(Item coordinate data)
<<<<
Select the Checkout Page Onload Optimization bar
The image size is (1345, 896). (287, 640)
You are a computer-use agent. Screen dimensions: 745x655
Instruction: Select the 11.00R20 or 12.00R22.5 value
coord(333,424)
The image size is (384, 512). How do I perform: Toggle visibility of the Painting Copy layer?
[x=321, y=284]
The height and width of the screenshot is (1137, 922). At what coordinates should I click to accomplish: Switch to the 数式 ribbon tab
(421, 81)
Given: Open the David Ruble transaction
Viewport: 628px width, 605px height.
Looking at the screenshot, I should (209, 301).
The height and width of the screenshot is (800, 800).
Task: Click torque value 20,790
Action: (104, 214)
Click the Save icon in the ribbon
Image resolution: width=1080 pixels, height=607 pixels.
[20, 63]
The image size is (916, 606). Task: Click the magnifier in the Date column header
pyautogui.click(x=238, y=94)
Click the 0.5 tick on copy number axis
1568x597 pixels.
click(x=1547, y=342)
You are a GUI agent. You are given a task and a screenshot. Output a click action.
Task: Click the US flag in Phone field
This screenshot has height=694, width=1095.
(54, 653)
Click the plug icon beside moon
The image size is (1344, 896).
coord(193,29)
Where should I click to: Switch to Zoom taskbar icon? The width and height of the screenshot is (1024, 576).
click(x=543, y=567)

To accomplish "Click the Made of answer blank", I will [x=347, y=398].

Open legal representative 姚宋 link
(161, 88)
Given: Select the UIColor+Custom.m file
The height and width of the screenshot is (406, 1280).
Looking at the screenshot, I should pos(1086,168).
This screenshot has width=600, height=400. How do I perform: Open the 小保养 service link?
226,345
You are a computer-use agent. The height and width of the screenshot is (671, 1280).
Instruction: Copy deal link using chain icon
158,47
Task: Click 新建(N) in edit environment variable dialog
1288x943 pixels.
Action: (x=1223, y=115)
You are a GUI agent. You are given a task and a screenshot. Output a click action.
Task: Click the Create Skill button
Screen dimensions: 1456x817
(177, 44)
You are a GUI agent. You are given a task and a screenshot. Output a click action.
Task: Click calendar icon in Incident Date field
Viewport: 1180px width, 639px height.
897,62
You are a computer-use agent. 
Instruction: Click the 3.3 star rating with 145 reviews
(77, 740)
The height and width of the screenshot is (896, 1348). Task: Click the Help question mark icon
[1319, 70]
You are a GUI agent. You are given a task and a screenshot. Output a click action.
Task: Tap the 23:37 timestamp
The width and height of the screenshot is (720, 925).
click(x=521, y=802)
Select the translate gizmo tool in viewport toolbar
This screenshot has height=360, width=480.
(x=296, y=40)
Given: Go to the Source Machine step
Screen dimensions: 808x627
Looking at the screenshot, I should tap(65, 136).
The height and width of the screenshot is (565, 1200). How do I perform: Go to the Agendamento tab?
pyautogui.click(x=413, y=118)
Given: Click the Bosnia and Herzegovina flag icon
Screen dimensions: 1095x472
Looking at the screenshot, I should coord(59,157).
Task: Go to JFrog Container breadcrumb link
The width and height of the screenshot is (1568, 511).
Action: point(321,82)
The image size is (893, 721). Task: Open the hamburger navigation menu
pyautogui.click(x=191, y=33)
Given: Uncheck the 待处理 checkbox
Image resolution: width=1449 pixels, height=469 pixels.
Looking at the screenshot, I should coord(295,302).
>>>>
= WHAT THIS TASK INVOLVES =
Extract every line of the item coordinate data above that contains the string "link". Treat the match as case-sensitive.

= WRITTEN ANSWER =
Open legal representative 姚宋 link
This screenshot has width=600, height=400. How do I perform: Open the 小保养 service link?
Instruction: Copy deal link using chain icon
Task: Go to JFrog Container breadcrumb link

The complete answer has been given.